Ces « vérités dérangeantes » ont d’abord été pointées par Jacob Rees-Mogg, autre député conservateur farouchement opposé à l’accord de Theresa May.
« Si un long délai nous coince dans l’UE, nous devons être impossibles », a-t-il twitté vendredi alors que Mme May venait d’écrire au président du Conseil européen Donald Tusk pour demander un report et éviter une sortie sans accord le 12 avril.
Jacob Rees-Mogg a ainsi promis des vétos britanniques sur « n’importe quelle augmentation du budget » européen, d' »entraver l’armée européenne putative » et de « bloquer les plans intégrationnistes de Macron », le président français.
Son message n’est pas tombé dans l’oreille d’un sourd.
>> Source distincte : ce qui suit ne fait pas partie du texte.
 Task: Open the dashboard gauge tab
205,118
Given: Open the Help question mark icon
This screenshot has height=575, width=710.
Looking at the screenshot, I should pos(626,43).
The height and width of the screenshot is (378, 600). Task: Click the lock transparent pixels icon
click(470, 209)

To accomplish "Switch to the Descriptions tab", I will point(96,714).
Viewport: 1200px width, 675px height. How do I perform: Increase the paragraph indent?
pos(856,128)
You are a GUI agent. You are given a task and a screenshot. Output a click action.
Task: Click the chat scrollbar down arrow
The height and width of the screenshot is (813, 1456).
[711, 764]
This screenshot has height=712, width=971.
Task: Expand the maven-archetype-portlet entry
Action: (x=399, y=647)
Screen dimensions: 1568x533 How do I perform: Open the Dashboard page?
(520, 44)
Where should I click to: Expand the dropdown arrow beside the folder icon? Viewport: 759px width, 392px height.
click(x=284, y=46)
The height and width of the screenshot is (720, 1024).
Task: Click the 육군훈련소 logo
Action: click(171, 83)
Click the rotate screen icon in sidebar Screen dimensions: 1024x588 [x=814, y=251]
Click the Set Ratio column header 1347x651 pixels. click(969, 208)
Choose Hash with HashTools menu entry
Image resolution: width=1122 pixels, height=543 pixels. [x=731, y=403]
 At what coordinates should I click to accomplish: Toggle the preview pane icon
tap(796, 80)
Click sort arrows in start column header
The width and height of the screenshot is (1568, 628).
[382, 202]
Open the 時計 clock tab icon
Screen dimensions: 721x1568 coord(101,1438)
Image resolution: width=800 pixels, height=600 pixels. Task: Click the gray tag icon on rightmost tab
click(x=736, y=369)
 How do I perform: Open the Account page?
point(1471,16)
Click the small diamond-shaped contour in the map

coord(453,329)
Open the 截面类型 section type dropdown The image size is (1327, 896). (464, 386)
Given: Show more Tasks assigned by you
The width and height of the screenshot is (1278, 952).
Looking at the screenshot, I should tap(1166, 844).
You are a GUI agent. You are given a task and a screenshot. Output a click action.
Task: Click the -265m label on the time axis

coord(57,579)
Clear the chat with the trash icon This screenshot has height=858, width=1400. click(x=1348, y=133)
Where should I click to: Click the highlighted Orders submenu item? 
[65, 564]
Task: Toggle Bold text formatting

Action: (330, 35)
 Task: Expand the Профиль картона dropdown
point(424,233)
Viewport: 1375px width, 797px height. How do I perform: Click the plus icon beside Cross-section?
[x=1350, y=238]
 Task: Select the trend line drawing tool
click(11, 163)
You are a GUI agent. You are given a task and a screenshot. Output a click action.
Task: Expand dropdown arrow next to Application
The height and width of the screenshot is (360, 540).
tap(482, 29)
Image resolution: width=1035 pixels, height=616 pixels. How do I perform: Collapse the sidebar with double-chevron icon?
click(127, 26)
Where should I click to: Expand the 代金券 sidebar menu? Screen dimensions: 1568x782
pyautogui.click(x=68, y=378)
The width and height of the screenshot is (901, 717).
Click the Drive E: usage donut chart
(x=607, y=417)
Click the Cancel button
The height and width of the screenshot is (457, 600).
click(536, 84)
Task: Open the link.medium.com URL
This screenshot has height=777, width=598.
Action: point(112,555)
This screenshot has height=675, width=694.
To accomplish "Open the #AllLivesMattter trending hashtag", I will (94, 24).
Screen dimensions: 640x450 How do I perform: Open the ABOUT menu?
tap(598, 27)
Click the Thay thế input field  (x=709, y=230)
Guy Verhofstadt, référent sur le Brexit au Parlement européen, a retwitté ses propos, en alertant : « Ceux qui seraient tentés d’étendre encore la saga du Brexit, je peux seulement (vous) dire, faites attention à ce que vous voulez ».
« Je n’aurais pas mieux dit », a gloussé M. François.
Jacob Rees-Mogg et Mark Francois ont voté trois fois contre l’accord de retrait de Theresa May. Mais, lors du troisième vote, seuls 26 conservateurs sur 314 l’ont recalé. Et la Première ministre espère qu’ils seront encore moins nombreux si elle présente une quatrième fois son traité.
La possibilité de voir le Brexit encore repoussé semble toutefois avoir fait monter la colère des députés Tories. Mardi, ils étaient 97 à voter contre une mesure visant à éviter un scénario de divorce sans accord.
Un mécontentement dont l’eurodéputé et chantre du Brexit Nigel Farage compte bien tirer profit.
« Si nous devons disputer ces élections européennes le 23 mai, nous les disputerons parce qu’il est temps que nous leur donnions une leçon », a-t-il déclaré dans une vidéo de campagne.
Et même ceux qui ne comptent pas se présenter aux élections européennes sont séduits par l’idée d’un Royaume-Uni trublion et nuisible au sein même des instances européennes.
« Je dois admettre que si je devais (me présenter), il y aurait des étincelles au Parlement européen », a ainsi dit à ses collègues le député conservateur William Cash.